● **Exercise goal**:
Extract, from the records beneath this instruction, each line that contains the word "will".

◇ ◇ ◇ ◇ ◇

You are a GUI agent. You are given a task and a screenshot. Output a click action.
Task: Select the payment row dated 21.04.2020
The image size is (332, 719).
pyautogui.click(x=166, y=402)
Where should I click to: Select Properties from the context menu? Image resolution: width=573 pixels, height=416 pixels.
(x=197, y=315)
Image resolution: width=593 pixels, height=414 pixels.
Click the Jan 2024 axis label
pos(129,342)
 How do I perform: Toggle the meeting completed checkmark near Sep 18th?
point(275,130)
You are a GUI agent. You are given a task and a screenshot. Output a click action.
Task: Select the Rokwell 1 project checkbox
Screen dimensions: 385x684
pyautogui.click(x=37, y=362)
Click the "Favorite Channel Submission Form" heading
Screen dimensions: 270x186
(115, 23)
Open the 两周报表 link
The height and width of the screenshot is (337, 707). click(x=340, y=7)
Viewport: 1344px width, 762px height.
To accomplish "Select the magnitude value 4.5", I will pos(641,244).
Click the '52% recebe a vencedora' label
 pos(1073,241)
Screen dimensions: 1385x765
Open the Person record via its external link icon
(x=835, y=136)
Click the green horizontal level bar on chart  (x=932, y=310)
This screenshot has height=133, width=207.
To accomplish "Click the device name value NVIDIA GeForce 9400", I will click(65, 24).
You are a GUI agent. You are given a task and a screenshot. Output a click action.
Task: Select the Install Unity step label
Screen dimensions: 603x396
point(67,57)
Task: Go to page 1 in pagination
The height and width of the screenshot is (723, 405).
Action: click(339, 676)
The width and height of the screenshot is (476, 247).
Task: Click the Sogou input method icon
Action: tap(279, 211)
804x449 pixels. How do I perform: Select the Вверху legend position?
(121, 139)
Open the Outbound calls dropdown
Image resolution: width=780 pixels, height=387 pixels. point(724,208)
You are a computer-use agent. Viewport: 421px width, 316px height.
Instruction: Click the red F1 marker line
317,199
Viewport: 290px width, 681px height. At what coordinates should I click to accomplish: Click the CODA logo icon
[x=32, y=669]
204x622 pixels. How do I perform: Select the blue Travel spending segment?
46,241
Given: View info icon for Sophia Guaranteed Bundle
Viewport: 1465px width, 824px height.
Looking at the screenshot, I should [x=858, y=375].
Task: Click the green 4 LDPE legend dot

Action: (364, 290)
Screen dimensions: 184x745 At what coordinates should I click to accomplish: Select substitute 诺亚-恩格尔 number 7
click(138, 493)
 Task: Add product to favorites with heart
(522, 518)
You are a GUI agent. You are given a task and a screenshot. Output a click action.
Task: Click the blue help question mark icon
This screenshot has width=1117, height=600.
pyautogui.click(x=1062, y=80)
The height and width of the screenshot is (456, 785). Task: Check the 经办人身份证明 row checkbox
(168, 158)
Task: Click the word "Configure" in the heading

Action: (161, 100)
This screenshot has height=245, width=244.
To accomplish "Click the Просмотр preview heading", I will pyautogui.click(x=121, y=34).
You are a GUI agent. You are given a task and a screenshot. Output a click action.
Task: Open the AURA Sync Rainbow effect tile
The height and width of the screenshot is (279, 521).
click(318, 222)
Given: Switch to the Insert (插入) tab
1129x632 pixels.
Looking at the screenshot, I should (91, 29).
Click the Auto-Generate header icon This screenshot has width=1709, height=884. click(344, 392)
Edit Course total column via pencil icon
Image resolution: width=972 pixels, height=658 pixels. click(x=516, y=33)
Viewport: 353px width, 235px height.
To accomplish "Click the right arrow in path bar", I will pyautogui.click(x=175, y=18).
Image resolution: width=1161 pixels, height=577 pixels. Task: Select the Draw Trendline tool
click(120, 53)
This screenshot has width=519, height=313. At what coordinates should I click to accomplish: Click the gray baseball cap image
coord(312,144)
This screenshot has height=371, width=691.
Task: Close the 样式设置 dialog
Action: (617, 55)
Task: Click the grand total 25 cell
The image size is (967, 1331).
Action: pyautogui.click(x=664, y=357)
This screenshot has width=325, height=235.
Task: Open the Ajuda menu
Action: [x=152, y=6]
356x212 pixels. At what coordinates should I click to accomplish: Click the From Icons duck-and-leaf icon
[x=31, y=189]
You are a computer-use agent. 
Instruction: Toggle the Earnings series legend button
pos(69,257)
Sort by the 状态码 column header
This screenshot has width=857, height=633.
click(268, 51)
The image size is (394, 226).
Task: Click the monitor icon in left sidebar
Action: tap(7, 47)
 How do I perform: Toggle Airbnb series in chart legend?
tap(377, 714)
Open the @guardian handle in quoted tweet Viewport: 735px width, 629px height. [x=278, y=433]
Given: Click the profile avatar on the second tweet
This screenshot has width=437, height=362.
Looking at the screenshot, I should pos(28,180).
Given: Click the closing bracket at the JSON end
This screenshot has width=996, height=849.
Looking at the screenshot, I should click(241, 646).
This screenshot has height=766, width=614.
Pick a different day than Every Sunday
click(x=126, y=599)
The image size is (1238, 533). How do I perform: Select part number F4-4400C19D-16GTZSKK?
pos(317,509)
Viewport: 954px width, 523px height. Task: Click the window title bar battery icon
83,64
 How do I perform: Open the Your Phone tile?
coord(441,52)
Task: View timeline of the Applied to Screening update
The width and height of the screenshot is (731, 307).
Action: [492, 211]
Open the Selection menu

◇ ◇ ◇ ◇ ◇

● **Written answer**:
To accomplish "Select the magnitude value 4.5", I will pos(641,244).
To accomplish "Click the device name value NVIDIA GeForce 9400", I will click(65, 24).
To accomplish "Click the Просмотр preview heading", I will pyautogui.click(x=121, y=34).
To accomplish "Click the right arrow in path bar", I will pyautogui.click(x=175, y=18).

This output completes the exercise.